Trovo che i film horror siano talmente lontani dalla realtà da permetterci di vivere in un altro mondo. È ciò che preferisco del cinema. Con un buon film sei in grado di immergerti nell’universo dei personaggi. Non vuol dire che sia per forza confortante, ma può essere terapeutico. Come il fatto che The Boogeyman sia stato girato in ordine di scene, facendomi sentire sicura dell’arco narrativo attraversato dalla mia protagonista. Per questo mi sono sentita totalmente esausta quando abbiamo finito di girare, ho vissuto l’ultimo ciak come una liberazione, sia fisica che intima.
Tra le grandi doti di Stephen King c’è quella di tratteggiare i suoi protagonisti andando a toccarne le fragilità. Come la fa sentire essere parte dell’universo emotivo del re del terrore?
Far parte del mondo di Stephen King mi ha infuso enorme fiducia. È un narratore di talento, è talmente bravo da aver creato un proprio immaginario, rendendo credibili sia personaggi che le loro relazioni. Il fatto che The Boogeyman sia raccontato dal punto di vista di Sadie dà grande vulnerabilità alla storia.
Considerando la sua carriera, andando da Prospect a Yellowjackets fino a The Boogeyman, si ritiene un’attrice di genere?
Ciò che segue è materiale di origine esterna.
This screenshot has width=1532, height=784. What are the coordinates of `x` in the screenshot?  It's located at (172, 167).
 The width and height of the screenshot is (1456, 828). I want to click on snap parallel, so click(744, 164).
Sono sempre stata attratta dal genere. All’inizio mi sentivo molto affine all’horror, col mio gemello abbiamo anche girato diverse opere dell’orrore. Come interprete, è un genere che ti offre un’ampia gramma di possibilità. Ma non voglio essere incasellata in nessuna categoria. Tanti interpreti straordinari hanno cominciato dall’horror e sono poi passati ad altri generi.
Durante le prime proiezioni con il pubblico si è parlato di tantissime urla da parte degli spettatori. Qual è stata la scena che l’ha spaventata di più?
Rob Savage, il regista del film, ha fatto un ottimo lavoro, sa come costruire l’attesa nel pubblico e questo è il suo più grande pregio. Ma più che spaventarmi, in verità, c’è stata una sequenza in cui mi sono fomentata, dove ho fatto davvero il tifo per Sadie. La protagonista viene chiusa da altre ragazze in una stanza al buio. Lei urla, dice di farla uscire, batte fortissimo i pugni sulla porta. Quando finalmente è fuori riesce a reagire e tira uno schiaffo alla ragazza che le ha giocato quel brutto scherzo. È stato un momento in cui si è rivelata davvero cazzuta.
L’ha appena citato, quindi non posso non chiederle: che ne pensa di Rob Savage? Sa che ben due suoi lavori fanno parte della lista dei film più paurosi di sempre?
È incredibile. È un’enciclopedia vivente dell’horror. Fin dal primo incontro mi ha spiegato che The Boogeyman non sarebbe stata un’opera dell’orrore qualsiasi, era intenzionato a farne il miglior adattamento possibile. Sul set sentivo ogni giorno la sua energia ed è stato gratificante lavorare con qualcuno che ha una visione così fresca del cinema, lontana dai soliti prodotti hollywoodiani.